An American health care worker who contracted the Ebola virus as a volunteer in Sierra Leone arrived safely at the National Institutes of Health Clinical Center's Special Clinical Studies Unit in Maryland shortly before 5 a.m. EDT Friday. A private-charter medevac aircraft flew the patient in isolation from West Africa. 

The NIH said in a statement that the patient's condition was still being assessed. NIH would not release further details about the individual, but the New York Times has reported that the patient was part of the U.S. medical aid organization Partners In Health, which, until now, had yet to report a case of Ebola among its workers. The NIH did not disclose the patient's name or gender.

The Special Clinical Studies Unit is designed specifically for high-risk cases such as this one, with sophisticated isolation abilities and staff who are specialists in critical care and in treatment of infectious diseases. This is the second confirmed Ebola patient to be admitted to the NIH Clinical Center, which is one of few medical facilities in the U.S. with the capacity to handle Ebola cases, the Associated Press reported.
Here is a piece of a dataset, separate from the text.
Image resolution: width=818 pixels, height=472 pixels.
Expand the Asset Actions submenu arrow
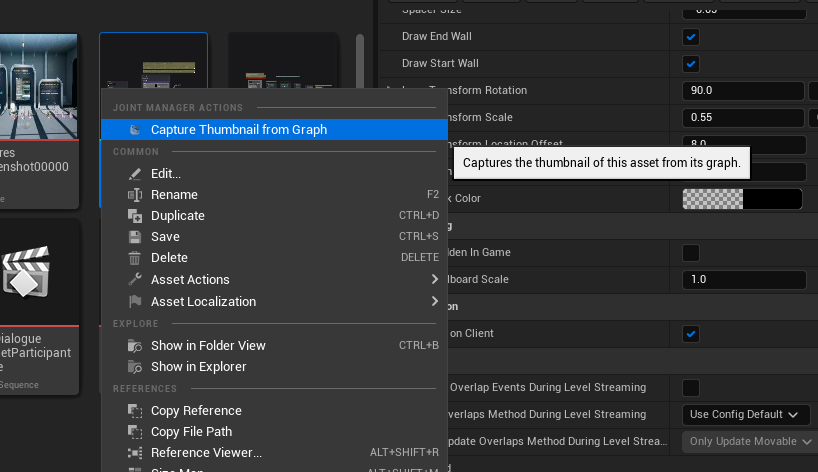pos(435,279)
The first patient was treated successfully. Two others who were exposed to Ebola were also admitted to the center after being exposed to the virus but eventually tested negative.

Ten other Ebola patients have been treated in the United States. Most of them tested positive for the virus after traveling outside the U.S, and two of them died. "NIH is taking every precaution to ensure the safety of our patients, NIH staff, and the public," the institute said in its statement Friday.

The health care worker being treated in Maryland was the second to be flown home from Sierra Leone this week after contracting Ebola. A British military nurse who tested positive for the virus was flown back from the West African country Thursday, along with two of the four colleagues who had come into close contact with her but were not diagnosed as having Ebola. The other two were flown back to Britain early Friday and are being monitored. More than 10,000 people have died in the West Africa Ebola outbreak, the origins of which have been traced to December 2013, with the first cases reported in March 2014. Liberia, Guinea and Sierra Leone have been the countries hardest hit by the virus.